Stockfish testing: one question
Moderator: Ras
-
Jouni
- Posts: 3792
- Joined: Wed Mar 08, 2006 8:15 pm
- Full name: Jouni Uski
Stockfish testing: one question
AFAIK all testing is so far selftest. Have there been serious consideration about testing with foreign engines? There is no shortage from strong and free opponents. Lets' use Rybka, Critter, Houdini, Spike and Protector etc. Of course it takes same days to get reference score to SF3. After that maybe more effective to find real improvements?
Jouni
-
zamar
- Posts: 613
- Joined: Sun Jan 18, 2009 7:03 am
Re: Stockfish testing: one question
- So far I haven't seen a single example of the case when patch would do well in self-play, but fail against other opponents. At least if such cases exist, they are very rear.
- Gauntlet requires 2x more games, and still error bars are sqrt(2) times higher. Very bad trade.
- In self-play the ELO change is around 2x compared to matches against other engines. This is a very good thing for determining small improvements. To get the same resolution in gauntlets, we would 4x more games.
- Gauntlet requires 2x more games, and still error bars are sqrt(2) times higher. Very bad trade.
- In self-play the ELO change is around 2x compared to matches against other engines. This is a very good thing for determining small improvements. To get the same resolution in gauntlets, we would 4x more games.
Joona Kiiski
-
Uri Blass
- Posts: 11150
- Joined: Thu Mar 09, 2006 12:37 am
- Location: Tel-Aviv Israel
Re: Stockfish testing: one question
Note that I also saw no example when A>B>C>A in selftesting.

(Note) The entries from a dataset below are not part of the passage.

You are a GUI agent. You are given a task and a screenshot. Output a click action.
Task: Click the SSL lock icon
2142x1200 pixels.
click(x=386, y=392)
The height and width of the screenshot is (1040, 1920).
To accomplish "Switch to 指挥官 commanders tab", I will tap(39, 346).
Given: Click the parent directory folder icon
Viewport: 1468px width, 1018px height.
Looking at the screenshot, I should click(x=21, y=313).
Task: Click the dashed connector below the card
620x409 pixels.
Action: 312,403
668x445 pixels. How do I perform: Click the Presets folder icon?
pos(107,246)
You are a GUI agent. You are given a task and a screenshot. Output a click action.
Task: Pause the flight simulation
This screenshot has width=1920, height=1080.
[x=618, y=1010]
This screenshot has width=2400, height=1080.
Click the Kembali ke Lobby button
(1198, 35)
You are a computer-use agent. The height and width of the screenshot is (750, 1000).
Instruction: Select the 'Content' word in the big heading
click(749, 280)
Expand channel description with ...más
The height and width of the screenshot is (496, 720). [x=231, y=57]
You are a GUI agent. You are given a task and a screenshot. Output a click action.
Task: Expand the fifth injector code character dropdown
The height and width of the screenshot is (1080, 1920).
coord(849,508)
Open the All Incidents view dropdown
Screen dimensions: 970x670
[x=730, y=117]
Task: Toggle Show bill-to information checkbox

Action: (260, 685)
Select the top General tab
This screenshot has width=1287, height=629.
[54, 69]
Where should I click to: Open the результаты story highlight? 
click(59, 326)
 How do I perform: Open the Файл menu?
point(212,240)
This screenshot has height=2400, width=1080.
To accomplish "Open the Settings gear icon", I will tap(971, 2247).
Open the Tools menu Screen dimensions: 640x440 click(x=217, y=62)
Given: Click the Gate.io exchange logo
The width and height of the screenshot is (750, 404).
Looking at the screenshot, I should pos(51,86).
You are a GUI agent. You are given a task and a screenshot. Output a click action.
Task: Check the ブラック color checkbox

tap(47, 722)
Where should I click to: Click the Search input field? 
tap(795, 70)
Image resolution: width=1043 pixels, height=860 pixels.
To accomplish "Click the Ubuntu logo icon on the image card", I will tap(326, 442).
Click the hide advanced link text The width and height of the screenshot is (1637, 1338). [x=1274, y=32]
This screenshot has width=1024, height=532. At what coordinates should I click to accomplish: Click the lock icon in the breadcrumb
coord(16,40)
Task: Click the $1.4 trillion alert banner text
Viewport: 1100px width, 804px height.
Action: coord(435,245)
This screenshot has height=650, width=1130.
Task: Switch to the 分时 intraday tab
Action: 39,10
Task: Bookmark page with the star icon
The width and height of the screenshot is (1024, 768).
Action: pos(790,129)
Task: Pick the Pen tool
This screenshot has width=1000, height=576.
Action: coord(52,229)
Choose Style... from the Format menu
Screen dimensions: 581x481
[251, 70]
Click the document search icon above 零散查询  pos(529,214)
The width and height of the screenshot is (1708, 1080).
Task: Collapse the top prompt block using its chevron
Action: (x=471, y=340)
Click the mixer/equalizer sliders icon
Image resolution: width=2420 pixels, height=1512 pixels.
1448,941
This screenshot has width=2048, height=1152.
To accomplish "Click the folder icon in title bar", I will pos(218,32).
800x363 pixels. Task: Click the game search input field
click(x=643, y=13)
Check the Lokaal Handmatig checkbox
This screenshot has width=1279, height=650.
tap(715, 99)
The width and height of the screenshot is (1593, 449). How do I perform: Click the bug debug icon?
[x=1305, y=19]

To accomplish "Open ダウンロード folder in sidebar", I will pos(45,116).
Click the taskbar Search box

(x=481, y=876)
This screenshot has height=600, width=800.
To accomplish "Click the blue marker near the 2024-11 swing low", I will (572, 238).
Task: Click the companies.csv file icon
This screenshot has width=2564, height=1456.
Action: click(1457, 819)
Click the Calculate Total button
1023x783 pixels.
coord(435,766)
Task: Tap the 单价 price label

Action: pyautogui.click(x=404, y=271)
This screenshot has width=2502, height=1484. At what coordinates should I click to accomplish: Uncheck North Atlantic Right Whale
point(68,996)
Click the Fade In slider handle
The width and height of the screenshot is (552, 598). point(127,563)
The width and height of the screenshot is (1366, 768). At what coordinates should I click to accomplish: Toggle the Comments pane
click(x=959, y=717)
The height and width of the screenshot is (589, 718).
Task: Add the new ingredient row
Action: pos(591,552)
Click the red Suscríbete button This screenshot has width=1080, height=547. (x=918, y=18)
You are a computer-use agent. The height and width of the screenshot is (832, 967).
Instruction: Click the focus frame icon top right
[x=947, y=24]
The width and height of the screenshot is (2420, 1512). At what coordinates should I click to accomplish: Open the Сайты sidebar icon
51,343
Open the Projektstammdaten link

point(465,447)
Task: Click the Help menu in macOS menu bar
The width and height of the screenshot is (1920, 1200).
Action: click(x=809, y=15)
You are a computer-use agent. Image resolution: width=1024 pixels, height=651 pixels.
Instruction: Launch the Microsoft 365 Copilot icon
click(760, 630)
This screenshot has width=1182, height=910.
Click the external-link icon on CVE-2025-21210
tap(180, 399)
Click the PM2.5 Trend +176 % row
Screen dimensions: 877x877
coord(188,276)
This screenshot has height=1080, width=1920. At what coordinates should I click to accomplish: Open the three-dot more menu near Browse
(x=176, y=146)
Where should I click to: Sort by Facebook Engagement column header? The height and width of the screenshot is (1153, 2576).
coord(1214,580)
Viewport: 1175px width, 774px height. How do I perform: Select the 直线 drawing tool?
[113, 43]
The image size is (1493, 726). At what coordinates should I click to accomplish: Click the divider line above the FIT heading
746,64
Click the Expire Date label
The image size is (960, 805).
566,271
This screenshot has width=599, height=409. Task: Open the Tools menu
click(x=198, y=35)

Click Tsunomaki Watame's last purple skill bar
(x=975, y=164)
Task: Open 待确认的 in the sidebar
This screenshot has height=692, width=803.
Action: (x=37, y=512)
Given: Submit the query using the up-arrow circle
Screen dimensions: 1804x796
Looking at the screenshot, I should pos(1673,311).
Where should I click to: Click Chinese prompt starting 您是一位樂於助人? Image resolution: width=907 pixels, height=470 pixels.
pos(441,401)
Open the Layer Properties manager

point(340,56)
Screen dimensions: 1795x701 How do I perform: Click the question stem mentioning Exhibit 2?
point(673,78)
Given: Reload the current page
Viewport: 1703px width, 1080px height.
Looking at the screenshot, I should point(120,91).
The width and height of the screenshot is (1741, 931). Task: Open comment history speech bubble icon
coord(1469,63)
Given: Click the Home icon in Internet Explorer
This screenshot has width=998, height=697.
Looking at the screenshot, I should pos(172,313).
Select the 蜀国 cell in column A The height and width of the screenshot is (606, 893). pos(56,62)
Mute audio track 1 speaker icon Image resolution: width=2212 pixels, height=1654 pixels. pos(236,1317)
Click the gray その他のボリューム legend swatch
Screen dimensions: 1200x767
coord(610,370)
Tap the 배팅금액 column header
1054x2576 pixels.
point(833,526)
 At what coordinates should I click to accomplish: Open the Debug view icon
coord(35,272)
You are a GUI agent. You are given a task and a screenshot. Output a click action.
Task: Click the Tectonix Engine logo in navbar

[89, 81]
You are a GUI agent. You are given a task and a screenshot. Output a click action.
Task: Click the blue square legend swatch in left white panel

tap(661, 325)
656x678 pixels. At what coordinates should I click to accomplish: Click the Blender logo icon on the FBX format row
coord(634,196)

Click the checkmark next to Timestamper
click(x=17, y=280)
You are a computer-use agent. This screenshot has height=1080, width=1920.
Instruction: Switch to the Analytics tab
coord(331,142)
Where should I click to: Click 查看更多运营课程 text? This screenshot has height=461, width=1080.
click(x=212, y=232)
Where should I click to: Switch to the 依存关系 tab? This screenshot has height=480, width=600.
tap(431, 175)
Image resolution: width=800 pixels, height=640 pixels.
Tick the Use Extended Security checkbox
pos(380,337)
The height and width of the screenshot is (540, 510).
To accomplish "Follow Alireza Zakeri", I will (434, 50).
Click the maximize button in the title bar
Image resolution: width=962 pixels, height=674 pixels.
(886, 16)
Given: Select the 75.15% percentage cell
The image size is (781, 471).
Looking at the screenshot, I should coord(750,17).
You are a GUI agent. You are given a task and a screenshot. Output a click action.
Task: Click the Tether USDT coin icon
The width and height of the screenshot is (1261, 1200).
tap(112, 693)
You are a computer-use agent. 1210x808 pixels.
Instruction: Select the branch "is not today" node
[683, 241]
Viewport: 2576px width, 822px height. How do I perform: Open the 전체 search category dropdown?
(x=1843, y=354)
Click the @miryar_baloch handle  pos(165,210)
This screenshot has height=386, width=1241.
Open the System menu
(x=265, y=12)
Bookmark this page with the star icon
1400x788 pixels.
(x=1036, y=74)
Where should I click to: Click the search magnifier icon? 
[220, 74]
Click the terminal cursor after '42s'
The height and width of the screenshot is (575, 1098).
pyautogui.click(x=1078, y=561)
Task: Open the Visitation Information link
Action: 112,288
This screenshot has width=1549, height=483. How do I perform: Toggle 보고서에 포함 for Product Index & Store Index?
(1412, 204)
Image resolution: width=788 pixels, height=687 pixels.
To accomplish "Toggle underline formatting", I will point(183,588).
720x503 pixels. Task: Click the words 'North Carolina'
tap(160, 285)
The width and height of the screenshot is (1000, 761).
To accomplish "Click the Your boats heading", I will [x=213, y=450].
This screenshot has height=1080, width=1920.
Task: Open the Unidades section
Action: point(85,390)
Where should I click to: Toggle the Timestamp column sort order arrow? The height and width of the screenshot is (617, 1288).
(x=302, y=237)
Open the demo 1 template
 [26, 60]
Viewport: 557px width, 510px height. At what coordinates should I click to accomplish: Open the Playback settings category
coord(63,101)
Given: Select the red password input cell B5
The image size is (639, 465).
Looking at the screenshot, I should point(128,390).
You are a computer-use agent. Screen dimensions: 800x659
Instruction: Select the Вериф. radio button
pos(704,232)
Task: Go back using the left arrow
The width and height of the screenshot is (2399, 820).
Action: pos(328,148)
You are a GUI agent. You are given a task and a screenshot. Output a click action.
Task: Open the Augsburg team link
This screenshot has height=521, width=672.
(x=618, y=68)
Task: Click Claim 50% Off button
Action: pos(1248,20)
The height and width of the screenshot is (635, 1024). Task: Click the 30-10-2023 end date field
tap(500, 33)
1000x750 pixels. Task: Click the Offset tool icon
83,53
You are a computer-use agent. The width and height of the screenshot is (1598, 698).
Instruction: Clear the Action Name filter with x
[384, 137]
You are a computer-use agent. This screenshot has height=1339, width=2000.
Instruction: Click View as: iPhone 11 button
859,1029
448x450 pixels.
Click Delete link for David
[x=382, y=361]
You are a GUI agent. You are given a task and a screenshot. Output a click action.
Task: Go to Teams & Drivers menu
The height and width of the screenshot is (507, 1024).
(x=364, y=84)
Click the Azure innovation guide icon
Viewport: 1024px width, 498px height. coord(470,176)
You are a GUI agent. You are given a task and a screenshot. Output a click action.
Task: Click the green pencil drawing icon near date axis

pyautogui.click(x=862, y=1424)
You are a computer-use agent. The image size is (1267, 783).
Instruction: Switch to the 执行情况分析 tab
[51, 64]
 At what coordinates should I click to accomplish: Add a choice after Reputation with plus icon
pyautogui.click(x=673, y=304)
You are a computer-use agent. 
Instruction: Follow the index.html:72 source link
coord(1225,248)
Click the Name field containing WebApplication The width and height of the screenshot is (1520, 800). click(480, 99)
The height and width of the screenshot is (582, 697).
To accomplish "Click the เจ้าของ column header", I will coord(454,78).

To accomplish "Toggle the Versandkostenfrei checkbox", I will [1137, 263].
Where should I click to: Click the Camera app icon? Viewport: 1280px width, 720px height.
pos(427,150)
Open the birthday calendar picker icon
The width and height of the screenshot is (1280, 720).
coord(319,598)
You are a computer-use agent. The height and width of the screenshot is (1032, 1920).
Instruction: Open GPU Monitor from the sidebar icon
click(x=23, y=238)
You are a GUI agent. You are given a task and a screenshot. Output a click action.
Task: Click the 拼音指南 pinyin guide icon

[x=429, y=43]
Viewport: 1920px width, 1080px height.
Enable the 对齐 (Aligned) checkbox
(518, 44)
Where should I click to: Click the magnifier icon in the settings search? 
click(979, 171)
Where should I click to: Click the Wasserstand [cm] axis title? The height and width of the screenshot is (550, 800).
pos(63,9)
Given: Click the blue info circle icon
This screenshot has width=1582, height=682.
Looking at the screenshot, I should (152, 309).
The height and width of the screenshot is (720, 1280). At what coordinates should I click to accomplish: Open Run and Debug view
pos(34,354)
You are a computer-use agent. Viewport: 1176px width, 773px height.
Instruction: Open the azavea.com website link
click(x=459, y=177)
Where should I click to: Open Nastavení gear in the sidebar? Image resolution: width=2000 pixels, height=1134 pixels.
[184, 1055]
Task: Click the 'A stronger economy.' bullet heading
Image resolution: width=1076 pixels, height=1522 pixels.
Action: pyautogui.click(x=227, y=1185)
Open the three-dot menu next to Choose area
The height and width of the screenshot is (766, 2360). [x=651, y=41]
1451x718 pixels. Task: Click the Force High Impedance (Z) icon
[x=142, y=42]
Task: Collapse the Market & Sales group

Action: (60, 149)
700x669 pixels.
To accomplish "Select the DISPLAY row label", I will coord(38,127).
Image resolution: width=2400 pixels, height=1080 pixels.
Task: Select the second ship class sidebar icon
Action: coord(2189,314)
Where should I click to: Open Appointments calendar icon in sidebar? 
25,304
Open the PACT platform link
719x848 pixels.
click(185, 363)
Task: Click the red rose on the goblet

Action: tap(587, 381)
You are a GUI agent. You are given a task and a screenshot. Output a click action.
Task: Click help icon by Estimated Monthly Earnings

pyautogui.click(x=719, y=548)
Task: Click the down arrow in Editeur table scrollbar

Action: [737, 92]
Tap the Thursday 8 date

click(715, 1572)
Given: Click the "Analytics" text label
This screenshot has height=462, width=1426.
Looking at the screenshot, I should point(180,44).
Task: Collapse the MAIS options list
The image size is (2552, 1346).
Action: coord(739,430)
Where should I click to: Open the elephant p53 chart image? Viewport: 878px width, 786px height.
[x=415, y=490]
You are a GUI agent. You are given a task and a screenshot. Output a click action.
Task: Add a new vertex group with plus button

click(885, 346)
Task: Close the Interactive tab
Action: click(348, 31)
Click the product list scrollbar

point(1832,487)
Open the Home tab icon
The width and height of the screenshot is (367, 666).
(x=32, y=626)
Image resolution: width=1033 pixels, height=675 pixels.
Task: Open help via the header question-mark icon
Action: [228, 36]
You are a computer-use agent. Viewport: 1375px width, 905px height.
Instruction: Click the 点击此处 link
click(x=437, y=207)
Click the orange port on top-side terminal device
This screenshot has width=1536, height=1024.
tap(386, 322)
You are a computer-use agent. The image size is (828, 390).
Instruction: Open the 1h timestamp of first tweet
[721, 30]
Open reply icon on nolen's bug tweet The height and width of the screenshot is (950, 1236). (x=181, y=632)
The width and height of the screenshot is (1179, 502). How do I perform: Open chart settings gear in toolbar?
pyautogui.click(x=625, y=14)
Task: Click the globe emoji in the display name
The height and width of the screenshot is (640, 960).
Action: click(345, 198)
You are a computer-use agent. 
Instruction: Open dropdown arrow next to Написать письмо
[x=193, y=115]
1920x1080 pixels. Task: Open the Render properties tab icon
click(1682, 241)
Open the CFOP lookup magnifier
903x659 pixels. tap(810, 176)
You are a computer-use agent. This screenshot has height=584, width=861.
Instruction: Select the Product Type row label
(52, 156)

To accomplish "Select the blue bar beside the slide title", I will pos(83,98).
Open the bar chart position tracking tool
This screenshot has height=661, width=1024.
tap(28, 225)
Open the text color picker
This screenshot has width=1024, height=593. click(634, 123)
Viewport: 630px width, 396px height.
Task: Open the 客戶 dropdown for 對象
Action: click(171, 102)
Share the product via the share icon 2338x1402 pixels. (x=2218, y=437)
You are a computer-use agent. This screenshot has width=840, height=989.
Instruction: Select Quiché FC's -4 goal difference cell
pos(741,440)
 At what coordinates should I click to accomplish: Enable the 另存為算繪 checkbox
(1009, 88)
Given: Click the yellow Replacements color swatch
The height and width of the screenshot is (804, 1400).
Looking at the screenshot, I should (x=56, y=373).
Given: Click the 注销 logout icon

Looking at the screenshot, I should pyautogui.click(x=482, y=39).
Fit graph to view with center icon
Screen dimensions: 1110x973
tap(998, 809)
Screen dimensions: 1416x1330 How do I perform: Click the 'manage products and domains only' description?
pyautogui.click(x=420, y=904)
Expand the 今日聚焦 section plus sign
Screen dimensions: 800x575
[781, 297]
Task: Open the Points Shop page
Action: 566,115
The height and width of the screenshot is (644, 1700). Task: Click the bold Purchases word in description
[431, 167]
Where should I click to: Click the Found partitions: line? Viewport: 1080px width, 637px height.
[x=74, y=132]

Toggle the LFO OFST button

I made some improvement in the mobility evaluation of stockfish by changing
the mobility array.
Let call the mobility vector M
I simply changed that array and let call the new vector M+d
I thought to try changing it again to the same direction and test M+3d against M+d but got objection because of the claim that I may fall into the trap A>B>C>A and they cannot do regression tests for every change.
I would like to know if there is a single case in computer chess that somebody got significant result of A beat B, B beat C and C beat A.
In theory it can happen but I do not know about a single case.
I made some improvement in the mobility evaluation of stockfish by changing
the mobility array.
Let call the mobility vector M
I simply changed that array and let call the new vector M+d
I thought to try changing it again to the same direction and test M+3d against M+d but got objection because of the claim that I may fall into the trap A>B>C>A and they cannot do regression tests for every change.
I would like to know if there is a single case in computer chess that somebody got significant result of A beat B, B beat C and C beat A.
In theory it can happen but I do not know about a single case.
-
zamar
- Posts: 613
- Joined: Sun Jan 18, 2009 7:03 am
Re: Stockfish testing: one question
I think it's completely logical to schedule M+3d against M+d. But I haven't objected this at any occasion.Uri Blass wrote:Note that I also saw no example when A>B>C>A in selftesting.
I made some improvement in the mobility evaluation of stockfish by changing
the mobility array.
Let call the mobility vector M
I simply changed that array and let call the new vector M+d
I thought to try changing it again to the same direction and test M+3d against M+d but got objection because of the claim that I may fall into the trap A>B>C>A and they cannot do regression tests for every change.
I would like to know if there is a single case in computer chess that somebody got significant result of A beat B, B beat C and C beat A.
In theory it can happen but I do not know about a single case.
Joona Kiiski
-
Uri Blass
- Posts: 11150
- Joined: Thu Mar 09, 2006 12:37 am
- Location: Tel-Aviv Israel
Re: Stockfish testing: one question
Correct
It was Marco's opinion and because Marco has the final word
I decided not even to try it.
It was Marco's opinion and because Marco has the final word
I decided not even to try it.